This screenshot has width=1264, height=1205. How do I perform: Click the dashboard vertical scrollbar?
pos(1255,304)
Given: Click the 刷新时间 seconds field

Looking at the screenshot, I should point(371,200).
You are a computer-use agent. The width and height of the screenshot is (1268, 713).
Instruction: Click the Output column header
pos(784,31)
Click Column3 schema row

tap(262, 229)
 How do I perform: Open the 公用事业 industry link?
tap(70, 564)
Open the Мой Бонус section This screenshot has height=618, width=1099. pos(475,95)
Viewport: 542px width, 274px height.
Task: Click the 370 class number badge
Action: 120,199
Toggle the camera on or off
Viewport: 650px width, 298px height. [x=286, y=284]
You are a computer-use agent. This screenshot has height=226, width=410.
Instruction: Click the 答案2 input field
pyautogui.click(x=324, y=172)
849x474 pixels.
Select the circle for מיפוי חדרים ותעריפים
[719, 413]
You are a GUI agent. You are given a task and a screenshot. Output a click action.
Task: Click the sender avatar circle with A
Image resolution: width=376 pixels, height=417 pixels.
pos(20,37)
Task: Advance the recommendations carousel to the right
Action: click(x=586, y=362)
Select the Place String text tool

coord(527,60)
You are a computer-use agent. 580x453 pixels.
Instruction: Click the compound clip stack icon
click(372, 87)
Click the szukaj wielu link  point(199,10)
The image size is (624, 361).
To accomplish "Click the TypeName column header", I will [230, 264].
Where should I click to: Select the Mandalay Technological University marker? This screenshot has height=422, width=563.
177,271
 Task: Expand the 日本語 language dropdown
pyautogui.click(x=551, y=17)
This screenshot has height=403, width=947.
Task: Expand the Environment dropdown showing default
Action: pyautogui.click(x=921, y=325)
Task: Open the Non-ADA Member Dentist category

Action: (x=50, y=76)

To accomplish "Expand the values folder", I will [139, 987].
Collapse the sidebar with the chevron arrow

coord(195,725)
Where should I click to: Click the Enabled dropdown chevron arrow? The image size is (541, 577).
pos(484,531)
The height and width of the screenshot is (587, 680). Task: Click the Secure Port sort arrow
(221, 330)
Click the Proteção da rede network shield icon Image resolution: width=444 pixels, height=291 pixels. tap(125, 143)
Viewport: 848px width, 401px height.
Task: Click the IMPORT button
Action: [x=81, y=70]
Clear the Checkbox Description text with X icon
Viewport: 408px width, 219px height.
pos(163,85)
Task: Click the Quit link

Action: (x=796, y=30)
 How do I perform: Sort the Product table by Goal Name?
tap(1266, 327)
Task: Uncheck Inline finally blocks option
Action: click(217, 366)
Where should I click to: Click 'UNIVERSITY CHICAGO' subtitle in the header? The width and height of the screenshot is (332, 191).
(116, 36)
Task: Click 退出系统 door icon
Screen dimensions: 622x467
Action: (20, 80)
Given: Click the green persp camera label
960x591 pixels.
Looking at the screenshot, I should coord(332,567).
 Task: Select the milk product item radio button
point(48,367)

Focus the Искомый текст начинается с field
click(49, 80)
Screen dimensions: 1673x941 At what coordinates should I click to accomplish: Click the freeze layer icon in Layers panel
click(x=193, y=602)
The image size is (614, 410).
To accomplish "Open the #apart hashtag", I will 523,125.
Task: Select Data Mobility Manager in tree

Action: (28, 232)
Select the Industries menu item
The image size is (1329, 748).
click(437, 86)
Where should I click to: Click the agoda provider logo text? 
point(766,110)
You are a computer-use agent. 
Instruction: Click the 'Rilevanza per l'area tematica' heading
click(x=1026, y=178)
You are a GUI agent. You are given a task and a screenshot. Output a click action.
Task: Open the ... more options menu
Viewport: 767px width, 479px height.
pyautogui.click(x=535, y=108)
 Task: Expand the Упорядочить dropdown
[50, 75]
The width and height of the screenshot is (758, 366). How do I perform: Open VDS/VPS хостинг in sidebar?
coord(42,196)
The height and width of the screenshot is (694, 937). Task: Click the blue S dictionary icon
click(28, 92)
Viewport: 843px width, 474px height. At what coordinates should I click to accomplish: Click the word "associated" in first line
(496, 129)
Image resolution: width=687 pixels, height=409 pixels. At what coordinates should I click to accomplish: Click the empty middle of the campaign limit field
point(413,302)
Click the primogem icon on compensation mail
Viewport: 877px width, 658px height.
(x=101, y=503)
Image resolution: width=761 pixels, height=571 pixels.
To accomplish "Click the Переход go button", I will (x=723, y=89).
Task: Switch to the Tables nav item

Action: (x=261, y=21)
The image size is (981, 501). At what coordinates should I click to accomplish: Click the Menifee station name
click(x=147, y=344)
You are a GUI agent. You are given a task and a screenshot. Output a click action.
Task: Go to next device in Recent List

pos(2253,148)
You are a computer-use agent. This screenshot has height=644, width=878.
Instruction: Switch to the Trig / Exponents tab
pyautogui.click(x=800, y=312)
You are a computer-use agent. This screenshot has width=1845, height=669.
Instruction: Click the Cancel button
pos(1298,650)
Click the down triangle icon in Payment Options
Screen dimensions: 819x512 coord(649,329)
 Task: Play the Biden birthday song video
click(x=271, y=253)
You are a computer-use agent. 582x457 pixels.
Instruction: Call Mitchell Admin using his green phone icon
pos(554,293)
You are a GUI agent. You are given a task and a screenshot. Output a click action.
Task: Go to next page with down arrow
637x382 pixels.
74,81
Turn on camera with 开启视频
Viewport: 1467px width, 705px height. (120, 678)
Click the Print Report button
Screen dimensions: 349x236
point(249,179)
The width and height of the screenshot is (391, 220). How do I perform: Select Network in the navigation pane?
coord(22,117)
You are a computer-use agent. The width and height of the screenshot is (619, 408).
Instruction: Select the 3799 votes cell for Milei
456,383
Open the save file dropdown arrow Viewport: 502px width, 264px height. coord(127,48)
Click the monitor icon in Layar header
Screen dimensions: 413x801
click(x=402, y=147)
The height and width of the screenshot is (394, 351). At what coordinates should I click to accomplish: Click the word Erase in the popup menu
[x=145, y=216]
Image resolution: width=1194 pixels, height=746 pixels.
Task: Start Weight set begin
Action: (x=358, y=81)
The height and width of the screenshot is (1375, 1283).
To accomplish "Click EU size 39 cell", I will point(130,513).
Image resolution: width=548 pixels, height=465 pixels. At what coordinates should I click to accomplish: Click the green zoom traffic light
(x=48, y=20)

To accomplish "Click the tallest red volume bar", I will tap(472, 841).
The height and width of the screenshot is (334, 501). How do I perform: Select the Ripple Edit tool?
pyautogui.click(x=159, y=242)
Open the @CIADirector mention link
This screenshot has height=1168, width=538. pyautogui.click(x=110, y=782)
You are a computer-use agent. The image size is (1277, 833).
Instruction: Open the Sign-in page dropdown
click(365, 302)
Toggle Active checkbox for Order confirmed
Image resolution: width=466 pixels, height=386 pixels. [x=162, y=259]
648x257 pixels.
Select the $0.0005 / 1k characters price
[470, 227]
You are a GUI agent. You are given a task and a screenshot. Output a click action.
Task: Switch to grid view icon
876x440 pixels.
● ● ● ●
Exercise directions:
Whenever a line above has the word "computer" in it, copy that line.

Answer for the task:
You are a computer-use agent. The width and height of the screenshot is (1268, 713).
You are a computer-use agent. This screenshot has height=226, width=410.
You are a computer-use agent. 580x453 pixels.
You are a computer-use agent. 
You are a computer-use agent. This screenshot has height=644, width=878.
You are a computer-use agent. This screenshot has width=1845, height=669.
You are a computer-use agent. 582x457 pixels.
You are a computer-use agent. The width and height of the screenshot is (619, 408).
You are a computer-use agent. The image size is (1277, 833).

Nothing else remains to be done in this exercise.